Exercise details:
For each line below with the word "agent", write out a copy.

___ Records supplied

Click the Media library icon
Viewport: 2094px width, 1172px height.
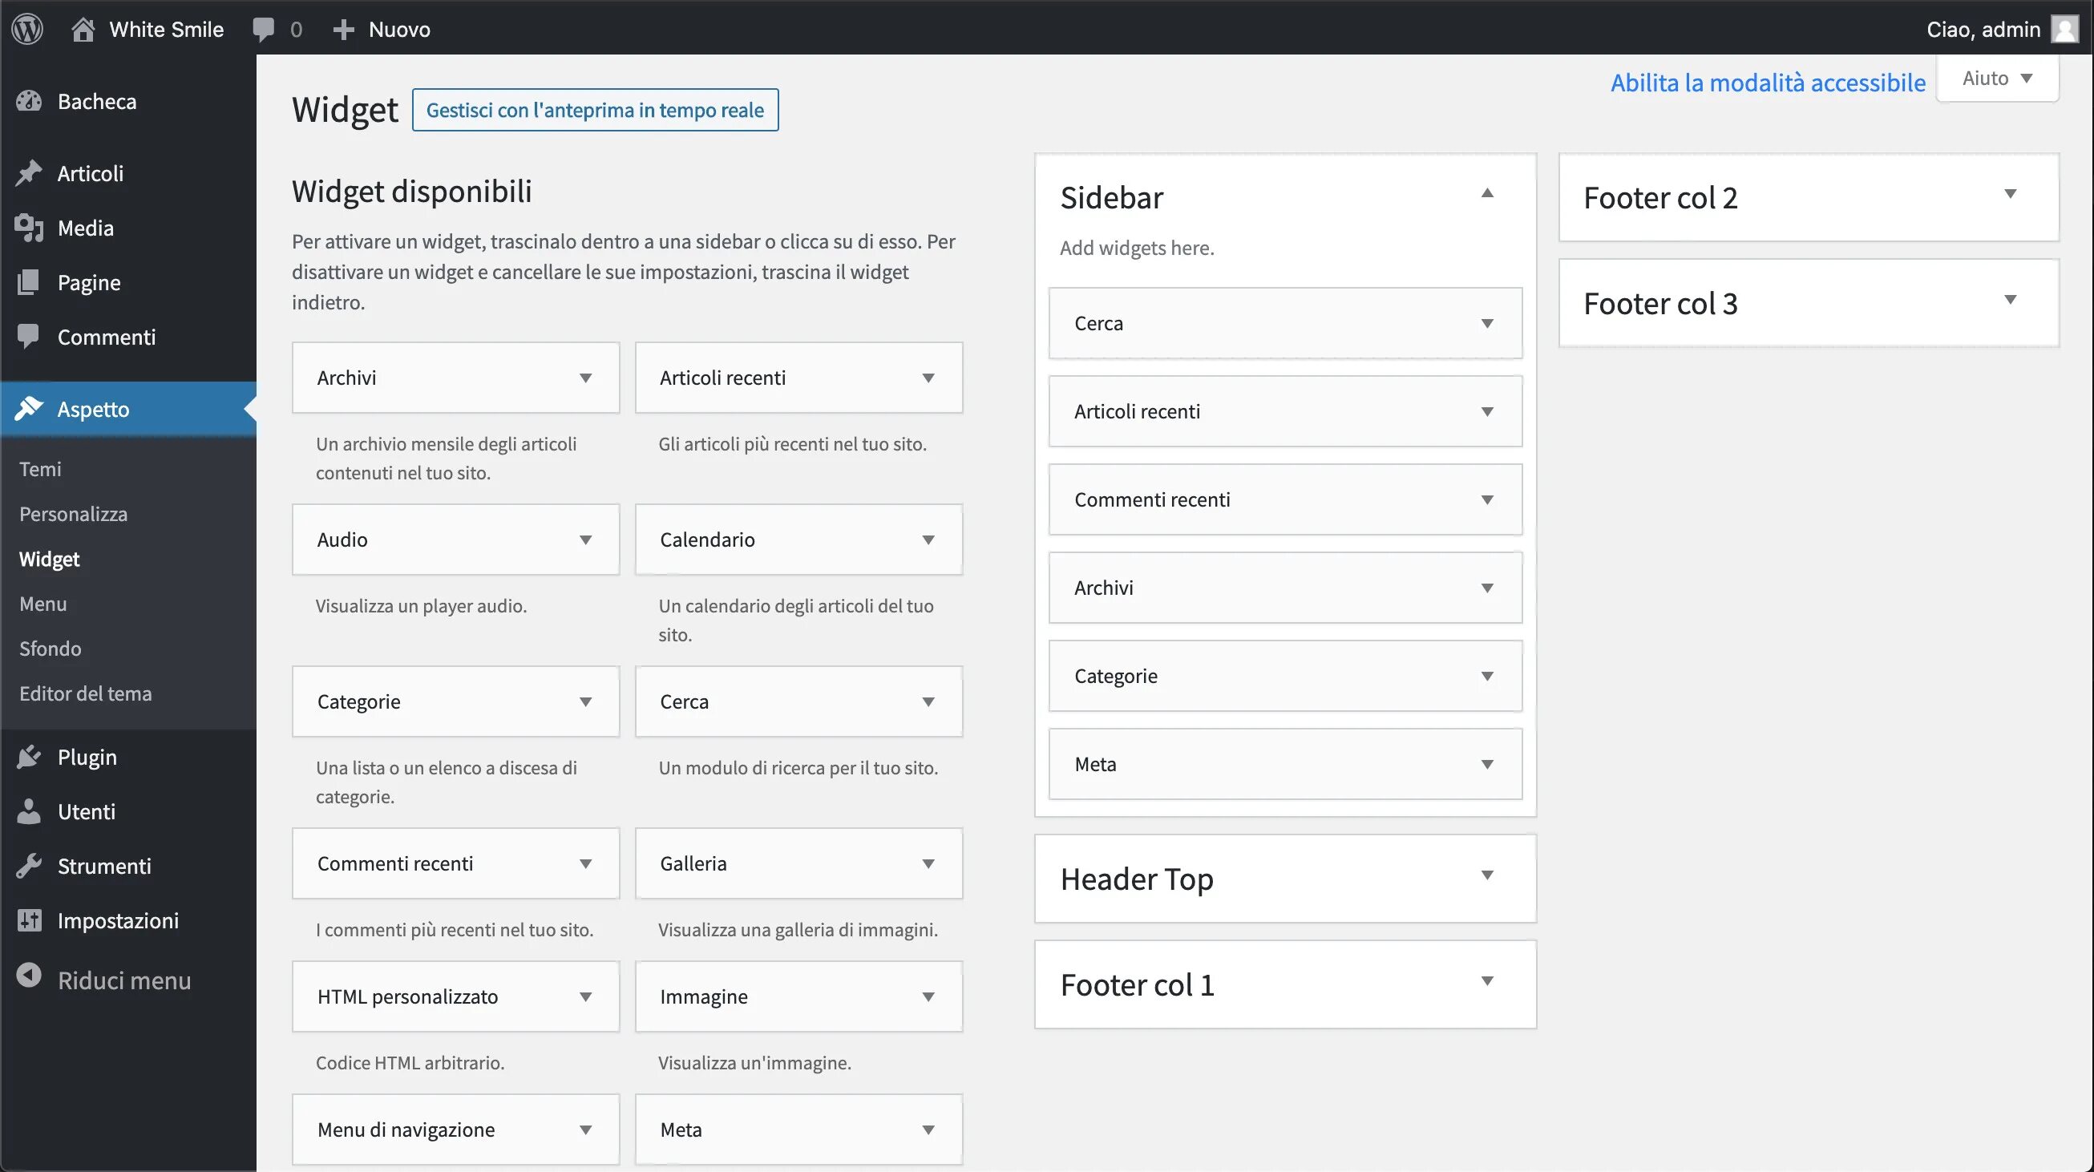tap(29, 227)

______
___ Records supplied

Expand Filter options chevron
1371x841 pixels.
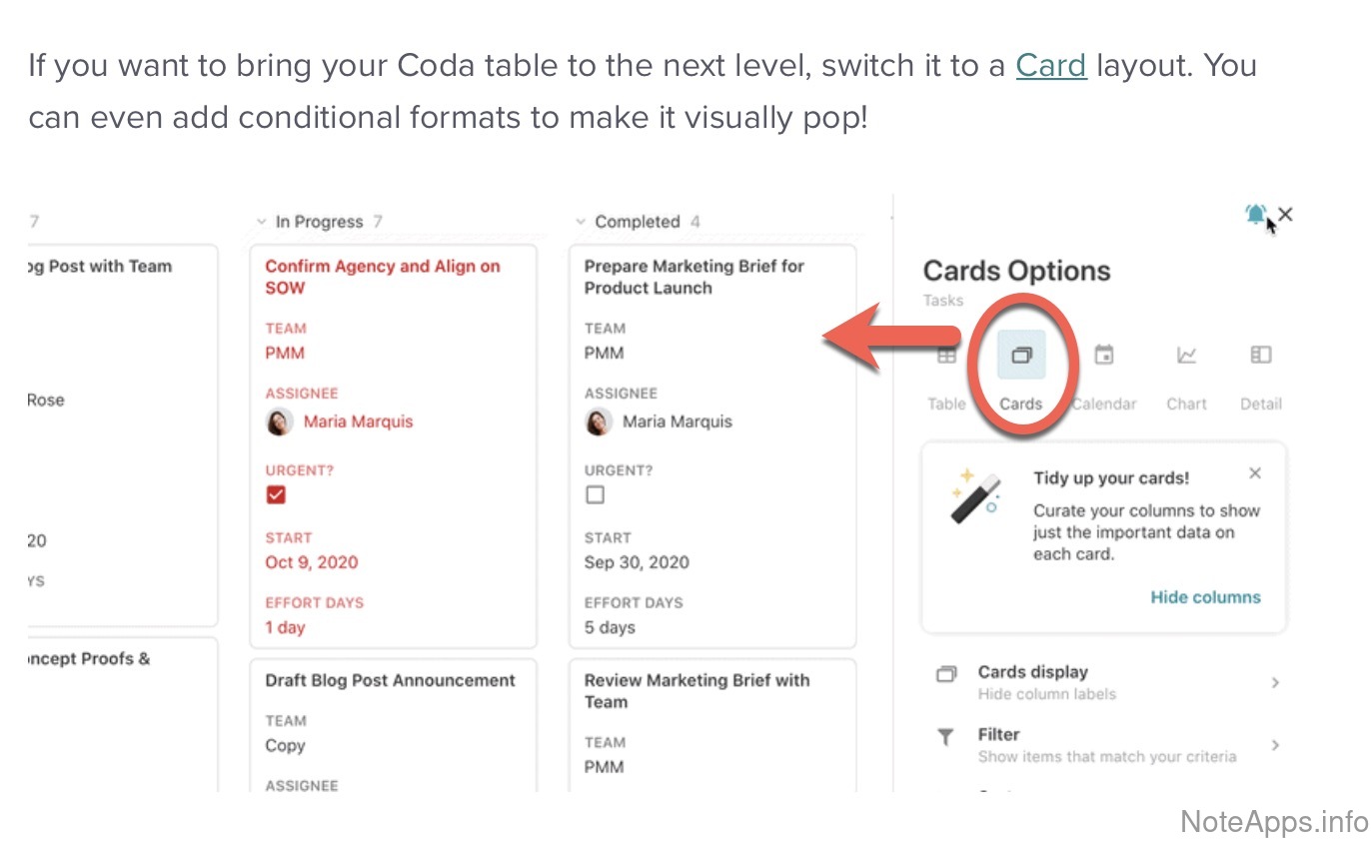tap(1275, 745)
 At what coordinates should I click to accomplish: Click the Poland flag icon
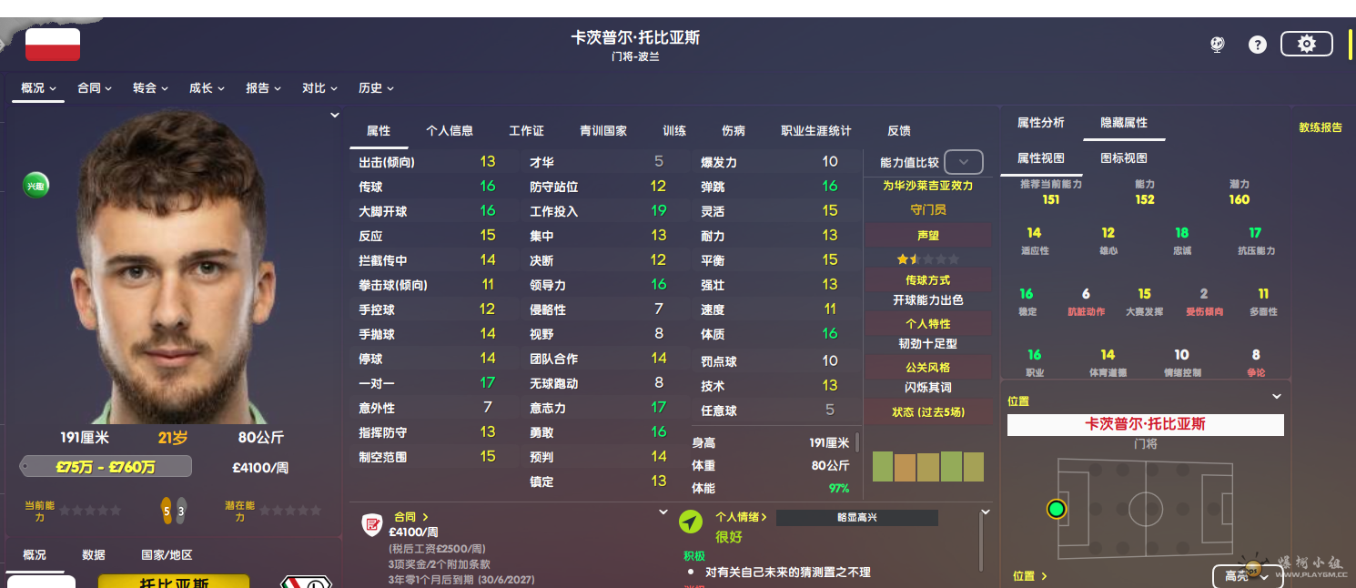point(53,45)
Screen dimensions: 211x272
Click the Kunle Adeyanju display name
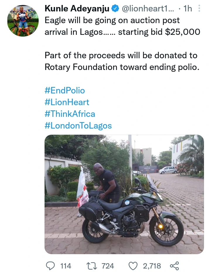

______
___ Records supplied

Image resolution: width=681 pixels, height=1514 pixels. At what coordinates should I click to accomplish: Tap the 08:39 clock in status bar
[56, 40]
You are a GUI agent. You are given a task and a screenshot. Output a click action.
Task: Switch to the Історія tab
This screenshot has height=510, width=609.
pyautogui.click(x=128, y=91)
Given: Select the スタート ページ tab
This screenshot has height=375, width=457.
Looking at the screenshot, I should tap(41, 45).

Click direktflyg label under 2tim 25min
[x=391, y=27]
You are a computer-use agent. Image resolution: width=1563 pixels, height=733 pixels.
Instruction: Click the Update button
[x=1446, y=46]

______

Task solution:
You are a GUI agent. You are given a task and a screenshot. Output a click action.
You are a computer-use agent. Image resolution: width=1563 pixels, height=733 pixels.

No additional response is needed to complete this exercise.